#### Information given
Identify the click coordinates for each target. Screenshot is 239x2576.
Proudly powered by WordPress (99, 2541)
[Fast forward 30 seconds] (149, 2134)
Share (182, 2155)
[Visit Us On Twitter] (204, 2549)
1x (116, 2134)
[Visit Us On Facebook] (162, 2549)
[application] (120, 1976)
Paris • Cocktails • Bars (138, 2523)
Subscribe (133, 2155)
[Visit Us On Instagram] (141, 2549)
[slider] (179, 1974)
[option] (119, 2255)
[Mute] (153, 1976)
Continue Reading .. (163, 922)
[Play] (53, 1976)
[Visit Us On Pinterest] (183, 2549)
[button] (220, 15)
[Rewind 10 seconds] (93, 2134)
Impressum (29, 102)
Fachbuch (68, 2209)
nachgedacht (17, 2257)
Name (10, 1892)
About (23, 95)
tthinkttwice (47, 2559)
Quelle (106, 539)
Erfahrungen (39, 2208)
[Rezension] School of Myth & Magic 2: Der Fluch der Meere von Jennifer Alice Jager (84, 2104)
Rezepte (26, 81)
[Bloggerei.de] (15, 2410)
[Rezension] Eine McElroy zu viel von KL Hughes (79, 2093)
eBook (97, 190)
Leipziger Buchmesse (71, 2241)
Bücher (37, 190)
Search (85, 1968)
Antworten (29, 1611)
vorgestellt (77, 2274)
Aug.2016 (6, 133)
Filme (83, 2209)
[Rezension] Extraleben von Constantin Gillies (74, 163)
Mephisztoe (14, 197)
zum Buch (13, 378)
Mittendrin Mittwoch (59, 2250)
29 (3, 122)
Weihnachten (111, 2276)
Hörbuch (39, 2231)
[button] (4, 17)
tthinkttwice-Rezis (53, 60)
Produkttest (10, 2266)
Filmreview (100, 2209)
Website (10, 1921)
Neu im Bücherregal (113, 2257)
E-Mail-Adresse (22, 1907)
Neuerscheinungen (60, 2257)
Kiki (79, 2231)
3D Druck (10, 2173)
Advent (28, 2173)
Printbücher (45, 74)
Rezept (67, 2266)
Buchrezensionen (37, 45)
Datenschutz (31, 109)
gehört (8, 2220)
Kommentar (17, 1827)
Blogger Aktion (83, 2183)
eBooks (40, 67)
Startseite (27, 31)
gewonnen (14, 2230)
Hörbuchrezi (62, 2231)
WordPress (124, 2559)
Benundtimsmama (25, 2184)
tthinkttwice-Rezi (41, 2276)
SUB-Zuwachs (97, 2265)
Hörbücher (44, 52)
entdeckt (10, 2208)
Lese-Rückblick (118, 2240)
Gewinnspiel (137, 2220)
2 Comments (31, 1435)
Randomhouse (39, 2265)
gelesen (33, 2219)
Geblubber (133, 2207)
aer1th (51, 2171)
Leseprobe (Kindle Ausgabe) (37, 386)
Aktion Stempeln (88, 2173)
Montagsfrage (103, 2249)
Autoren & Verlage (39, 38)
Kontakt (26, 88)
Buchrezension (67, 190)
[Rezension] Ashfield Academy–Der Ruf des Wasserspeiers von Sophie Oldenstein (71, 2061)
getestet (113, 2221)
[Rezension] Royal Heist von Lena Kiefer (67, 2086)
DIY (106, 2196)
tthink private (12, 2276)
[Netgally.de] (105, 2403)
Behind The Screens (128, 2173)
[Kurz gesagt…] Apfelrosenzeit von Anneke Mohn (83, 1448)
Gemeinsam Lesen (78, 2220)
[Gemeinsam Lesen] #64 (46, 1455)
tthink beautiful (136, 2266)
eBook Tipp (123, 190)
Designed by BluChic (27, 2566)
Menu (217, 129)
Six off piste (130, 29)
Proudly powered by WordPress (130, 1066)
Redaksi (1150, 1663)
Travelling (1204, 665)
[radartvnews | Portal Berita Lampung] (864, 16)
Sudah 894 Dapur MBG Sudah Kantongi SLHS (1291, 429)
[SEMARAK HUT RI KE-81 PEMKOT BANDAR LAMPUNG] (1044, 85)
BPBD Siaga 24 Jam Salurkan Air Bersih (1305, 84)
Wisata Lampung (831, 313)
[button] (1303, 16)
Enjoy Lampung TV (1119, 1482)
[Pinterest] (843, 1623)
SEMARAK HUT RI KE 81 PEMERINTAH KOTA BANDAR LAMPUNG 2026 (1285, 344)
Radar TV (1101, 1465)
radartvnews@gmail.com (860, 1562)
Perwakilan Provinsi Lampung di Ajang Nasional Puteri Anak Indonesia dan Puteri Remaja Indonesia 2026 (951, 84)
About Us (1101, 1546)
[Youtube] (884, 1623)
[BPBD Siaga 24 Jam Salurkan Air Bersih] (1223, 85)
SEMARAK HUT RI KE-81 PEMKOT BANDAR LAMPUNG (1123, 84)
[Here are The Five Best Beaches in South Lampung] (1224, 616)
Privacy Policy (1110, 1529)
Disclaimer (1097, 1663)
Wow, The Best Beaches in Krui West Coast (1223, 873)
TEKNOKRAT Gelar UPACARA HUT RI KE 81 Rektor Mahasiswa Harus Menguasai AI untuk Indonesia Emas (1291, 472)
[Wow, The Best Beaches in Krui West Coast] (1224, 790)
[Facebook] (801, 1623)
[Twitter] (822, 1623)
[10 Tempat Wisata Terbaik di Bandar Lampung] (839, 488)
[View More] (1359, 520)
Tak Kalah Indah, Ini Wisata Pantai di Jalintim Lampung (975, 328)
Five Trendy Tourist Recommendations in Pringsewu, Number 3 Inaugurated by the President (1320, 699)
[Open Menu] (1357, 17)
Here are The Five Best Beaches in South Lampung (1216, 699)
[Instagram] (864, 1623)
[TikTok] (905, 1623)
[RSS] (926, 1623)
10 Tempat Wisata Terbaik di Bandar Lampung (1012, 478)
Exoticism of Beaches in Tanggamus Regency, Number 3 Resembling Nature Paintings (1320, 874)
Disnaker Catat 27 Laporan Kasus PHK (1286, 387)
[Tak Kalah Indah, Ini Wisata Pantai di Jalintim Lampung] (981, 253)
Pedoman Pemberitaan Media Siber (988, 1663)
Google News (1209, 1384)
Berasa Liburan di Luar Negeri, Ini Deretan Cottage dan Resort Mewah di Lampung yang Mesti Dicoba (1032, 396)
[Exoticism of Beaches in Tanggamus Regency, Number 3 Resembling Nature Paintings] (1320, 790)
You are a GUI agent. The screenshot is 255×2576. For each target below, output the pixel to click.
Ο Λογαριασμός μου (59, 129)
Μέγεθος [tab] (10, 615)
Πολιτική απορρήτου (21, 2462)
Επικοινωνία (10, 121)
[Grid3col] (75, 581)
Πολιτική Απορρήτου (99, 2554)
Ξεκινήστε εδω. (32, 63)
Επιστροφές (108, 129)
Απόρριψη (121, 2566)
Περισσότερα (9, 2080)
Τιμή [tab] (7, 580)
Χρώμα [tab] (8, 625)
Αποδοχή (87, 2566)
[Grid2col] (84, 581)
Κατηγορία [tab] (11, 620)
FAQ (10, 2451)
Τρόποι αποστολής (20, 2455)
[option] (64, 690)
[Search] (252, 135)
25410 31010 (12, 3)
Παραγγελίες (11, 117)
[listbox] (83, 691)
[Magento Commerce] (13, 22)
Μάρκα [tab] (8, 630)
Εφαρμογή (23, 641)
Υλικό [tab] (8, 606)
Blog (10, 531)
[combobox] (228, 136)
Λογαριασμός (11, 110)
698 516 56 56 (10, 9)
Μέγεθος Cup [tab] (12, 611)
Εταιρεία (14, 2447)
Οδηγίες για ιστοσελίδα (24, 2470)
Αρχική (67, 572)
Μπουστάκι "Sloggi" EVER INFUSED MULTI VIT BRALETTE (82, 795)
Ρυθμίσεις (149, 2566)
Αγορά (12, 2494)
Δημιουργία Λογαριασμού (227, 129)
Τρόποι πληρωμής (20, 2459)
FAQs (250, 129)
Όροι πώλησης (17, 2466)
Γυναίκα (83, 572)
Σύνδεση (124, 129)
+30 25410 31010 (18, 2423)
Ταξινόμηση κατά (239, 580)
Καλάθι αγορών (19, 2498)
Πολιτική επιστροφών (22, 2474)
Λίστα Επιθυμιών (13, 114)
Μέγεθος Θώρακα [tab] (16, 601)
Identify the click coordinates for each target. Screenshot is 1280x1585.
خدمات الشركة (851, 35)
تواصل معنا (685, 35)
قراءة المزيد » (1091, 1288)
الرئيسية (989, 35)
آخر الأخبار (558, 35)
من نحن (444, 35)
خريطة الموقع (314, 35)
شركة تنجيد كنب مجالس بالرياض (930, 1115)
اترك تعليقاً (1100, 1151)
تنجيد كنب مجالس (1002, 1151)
########
**Work required:** Since only part of the listing is wanted, copy exactly the lines from the one holding "Radar TV (1101, 1465)" to the one holding "Disclaimer (1097, 1663)", both included.

**Task result:**
Radar TV (1101, 1465)
radartvnews@gmail.com (860, 1562)
Perwakilan Provinsi Lampung di Ajang Nasional Puteri Anak Indonesia dan Puteri Remaja Indonesia 2026 (951, 84)
About Us (1101, 1546)
[Youtube] (884, 1623)
[BPBD Siaga 24 Jam Salurkan Air Bersih] (1223, 85)
SEMARAK HUT RI KE-81 PEMKOT BANDAR LAMPUNG (1123, 84)
[Here are The Five Best Beaches in South Lampung] (1224, 616)
Privacy Policy (1110, 1529)
Disclaimer (1097, 1663)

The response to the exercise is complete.